§ Excerto do acórdão
Acórdão nº 128/05.0JAAVR.C1 de Court of Appeal of Coimbra (Portugal), 26 de Novembro de 2008

Magistrado ResponsávelALBERTO MIRA
Data da Resolução26 de Novembro de 2008
EmissorCourt of Appeal of Coimbra (Portugal)
  1. Relatório: 1.

    No Círculo Judicial de Aveiro, após julgamento em processo comum colectivo, por acórdão de 11 de Junho de 2008, foi o arguido …, casado, empregado de armazém, nascido em 28/03/69, filho de … e de …, natural da freguesia de Tuias, Marco de Canaveses, titular do B.I. n.° …, residente na Rua de Santa Cecília, n.° …, S. Bernardo, Aveiro, condenado, pela prática, em autoria material e em concurso efectivo: - de dois crimes de violação agravada, p. e p. pelos arts. 164°, n.° l e 177°, n°s l, al. a) e n.° 4, ambos do Código Penal, na pena de 6 (seis) anos de prisão por cada um deles; - de um crime de ofensa á integridade física simples, p. e p. pelo artigo 143.º, do Código Penal, na pena de 1( um) ano de prisão; e - de um crime de maus tratos a cônjuge, p. e p. pelo art. 152.°, n.°s l e 2 do Código Penal, na pena de 2 (dois) anos de prisão.

§ Enunciado 1
Transforme numa lista numerada, sem as linhas em branco, o troço das linhas de dados que começa na linha que contém "Mute the microphone in the bottom toolbar" e acaba na linha que contém "pyautogui.click(x=529, y=327)".
O acórdão acima e as linhas de dados abaixo vêm de fontes diferentes.

§ Dados brutos

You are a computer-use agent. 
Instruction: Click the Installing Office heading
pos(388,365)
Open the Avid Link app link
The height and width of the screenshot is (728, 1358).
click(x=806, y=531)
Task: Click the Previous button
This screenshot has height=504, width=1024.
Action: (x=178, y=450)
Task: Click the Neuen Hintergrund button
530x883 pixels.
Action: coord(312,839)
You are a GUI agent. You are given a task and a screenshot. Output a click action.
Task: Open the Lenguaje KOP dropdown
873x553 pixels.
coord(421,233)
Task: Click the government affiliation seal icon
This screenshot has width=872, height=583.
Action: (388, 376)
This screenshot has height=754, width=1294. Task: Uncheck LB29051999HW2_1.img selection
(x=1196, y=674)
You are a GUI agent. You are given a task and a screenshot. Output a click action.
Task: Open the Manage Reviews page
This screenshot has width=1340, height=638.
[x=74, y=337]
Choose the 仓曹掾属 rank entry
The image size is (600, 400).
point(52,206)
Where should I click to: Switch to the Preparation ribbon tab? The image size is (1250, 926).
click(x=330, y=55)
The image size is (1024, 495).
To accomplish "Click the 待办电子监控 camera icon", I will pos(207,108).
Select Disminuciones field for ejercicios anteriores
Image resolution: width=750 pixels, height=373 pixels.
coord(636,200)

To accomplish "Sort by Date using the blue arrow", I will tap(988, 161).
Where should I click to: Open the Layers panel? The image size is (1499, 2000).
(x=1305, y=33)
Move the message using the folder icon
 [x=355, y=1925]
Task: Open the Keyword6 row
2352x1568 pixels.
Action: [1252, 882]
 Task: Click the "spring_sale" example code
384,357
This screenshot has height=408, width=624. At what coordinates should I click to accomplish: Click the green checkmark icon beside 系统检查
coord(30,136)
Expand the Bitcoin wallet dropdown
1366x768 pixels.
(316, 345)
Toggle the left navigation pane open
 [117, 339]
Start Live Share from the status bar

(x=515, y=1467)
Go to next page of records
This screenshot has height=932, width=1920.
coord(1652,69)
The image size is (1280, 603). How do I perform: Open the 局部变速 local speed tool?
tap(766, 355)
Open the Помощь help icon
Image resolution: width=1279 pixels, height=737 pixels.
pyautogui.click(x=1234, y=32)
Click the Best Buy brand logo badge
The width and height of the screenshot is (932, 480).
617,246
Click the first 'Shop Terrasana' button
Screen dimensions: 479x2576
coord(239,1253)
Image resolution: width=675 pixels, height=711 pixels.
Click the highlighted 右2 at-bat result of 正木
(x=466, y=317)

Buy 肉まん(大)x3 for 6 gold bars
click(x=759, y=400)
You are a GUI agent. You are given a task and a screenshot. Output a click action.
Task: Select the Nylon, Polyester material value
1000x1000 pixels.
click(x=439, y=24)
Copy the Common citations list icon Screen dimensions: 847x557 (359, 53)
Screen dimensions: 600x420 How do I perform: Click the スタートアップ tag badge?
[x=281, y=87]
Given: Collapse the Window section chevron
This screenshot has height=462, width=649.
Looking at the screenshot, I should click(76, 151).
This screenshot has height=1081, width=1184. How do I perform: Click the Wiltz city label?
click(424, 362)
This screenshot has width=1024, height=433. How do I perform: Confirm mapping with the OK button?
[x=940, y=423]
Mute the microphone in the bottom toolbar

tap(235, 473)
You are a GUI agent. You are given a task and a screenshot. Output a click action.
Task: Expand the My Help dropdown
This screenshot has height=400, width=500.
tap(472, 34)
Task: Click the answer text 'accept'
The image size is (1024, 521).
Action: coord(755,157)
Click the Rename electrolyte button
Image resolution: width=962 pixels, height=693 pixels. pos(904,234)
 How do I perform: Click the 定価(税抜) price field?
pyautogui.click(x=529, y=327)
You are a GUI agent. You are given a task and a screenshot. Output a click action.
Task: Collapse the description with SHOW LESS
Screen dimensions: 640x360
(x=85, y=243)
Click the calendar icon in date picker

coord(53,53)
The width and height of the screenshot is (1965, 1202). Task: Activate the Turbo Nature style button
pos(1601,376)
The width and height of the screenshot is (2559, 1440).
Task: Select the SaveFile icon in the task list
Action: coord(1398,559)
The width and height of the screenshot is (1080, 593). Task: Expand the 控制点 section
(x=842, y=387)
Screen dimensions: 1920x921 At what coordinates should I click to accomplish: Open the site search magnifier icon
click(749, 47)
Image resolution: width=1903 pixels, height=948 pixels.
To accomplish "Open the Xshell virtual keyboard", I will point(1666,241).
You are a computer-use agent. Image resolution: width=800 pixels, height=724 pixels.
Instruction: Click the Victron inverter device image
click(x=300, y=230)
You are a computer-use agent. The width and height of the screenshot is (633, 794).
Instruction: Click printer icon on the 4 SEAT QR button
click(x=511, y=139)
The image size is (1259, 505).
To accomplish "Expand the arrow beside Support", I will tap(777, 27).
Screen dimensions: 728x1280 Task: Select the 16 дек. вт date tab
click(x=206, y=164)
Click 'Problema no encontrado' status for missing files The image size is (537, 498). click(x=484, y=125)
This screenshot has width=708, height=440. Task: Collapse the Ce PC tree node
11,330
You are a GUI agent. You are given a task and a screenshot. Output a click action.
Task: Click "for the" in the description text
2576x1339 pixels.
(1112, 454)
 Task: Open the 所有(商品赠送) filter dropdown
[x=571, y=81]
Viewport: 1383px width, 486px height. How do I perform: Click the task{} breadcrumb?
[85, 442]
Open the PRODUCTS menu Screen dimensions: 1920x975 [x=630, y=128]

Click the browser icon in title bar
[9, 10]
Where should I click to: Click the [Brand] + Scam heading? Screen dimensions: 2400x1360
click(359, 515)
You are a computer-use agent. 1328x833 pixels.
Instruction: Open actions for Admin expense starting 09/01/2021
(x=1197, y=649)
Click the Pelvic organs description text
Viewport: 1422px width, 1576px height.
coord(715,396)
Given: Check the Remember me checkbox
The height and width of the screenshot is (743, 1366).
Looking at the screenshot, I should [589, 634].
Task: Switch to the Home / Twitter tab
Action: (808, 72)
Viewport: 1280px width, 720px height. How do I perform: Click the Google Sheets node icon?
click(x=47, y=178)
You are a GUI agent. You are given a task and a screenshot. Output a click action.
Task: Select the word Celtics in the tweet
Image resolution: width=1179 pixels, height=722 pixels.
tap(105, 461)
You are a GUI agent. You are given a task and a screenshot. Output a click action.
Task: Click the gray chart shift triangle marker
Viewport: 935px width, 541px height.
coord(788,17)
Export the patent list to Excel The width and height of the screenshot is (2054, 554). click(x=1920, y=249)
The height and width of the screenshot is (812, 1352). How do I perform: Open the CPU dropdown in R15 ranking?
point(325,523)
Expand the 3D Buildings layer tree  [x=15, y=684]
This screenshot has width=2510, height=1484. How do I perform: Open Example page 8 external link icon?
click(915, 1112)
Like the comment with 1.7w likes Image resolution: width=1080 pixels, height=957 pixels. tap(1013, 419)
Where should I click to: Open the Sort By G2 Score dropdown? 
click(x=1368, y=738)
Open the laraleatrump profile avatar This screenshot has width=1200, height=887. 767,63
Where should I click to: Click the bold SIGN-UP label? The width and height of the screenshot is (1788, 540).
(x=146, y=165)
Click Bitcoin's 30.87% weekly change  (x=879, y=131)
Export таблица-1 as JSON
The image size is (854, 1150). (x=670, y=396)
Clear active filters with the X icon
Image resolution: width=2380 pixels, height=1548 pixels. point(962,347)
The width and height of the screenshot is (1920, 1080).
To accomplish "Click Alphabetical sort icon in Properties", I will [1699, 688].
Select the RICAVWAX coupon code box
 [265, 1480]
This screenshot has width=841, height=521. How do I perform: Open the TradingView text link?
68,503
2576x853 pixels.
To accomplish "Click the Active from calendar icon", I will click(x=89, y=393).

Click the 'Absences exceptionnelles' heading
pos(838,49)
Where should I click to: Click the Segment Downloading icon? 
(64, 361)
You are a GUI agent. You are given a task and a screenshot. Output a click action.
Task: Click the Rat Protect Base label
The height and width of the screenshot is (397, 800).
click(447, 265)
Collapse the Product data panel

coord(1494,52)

§ Enunciado 2
Prossiga o acórdão sobre o processo do Círculo Judicial de Aveiro a partir da última frase apresentada.

§ Resposta escrita 1
1. Mute the microphone in the bottom toolbar
2. tap(235, 473)
3. You are a GUI agent. You are given a task and a screenshot. Output a click action.
4. Task: Expand the My Help dropdown
5. This screenshot has height=400, width=500.
6. tap(472, 34)
7. Task: Click the answer text 'accept'
8. The image size is (1024, 521).
9. Action: coord(755,157)
10. Click the Rename electrolyte button
11. Image resolution: width=962 pixels, height=693 pixels. pos(904,234)
12.  How do I perform: Click the 定価(税抜) price field?
13. pyautogui.click(x=529, y=327)

§ Resposta escrita 2
    Operado o cúmulo jurídico destas penas parcelares, foi o arguido condenado na pena única de 7 (sete) anos e 6 (seis) meses de prisão.

    1. Inconformado, o arguido interpôs recurso, formulando na respectiva motivação as seguintes (transcritas) conclusões:

      1. Da questão prévia: Encontrando-se por gravar uma das cassetes (n.º 3) do julgamento, e tendo sido proferido despacho de repetição dessa prova, sem nada dizer sobre a questão de correr novo ou não novo prazo para recurso; Entende o arguido, salvo o devido respeito, que deve recorrer deste despacho, pelas razões já mencionadas, sendo o seu entendimento que após a produção da prova não gravada anteriormente, poderá a prova ser relevada noutros termos, de tal forma que possa implicar a alteração do douto Acórdão proferido e por conseguinte, deve correr novo prazo para recurso; o que desde já se requer a V. Excelências.

        Até porque doutra forma, poderá estar comprometido o recurso e defesa do arguido.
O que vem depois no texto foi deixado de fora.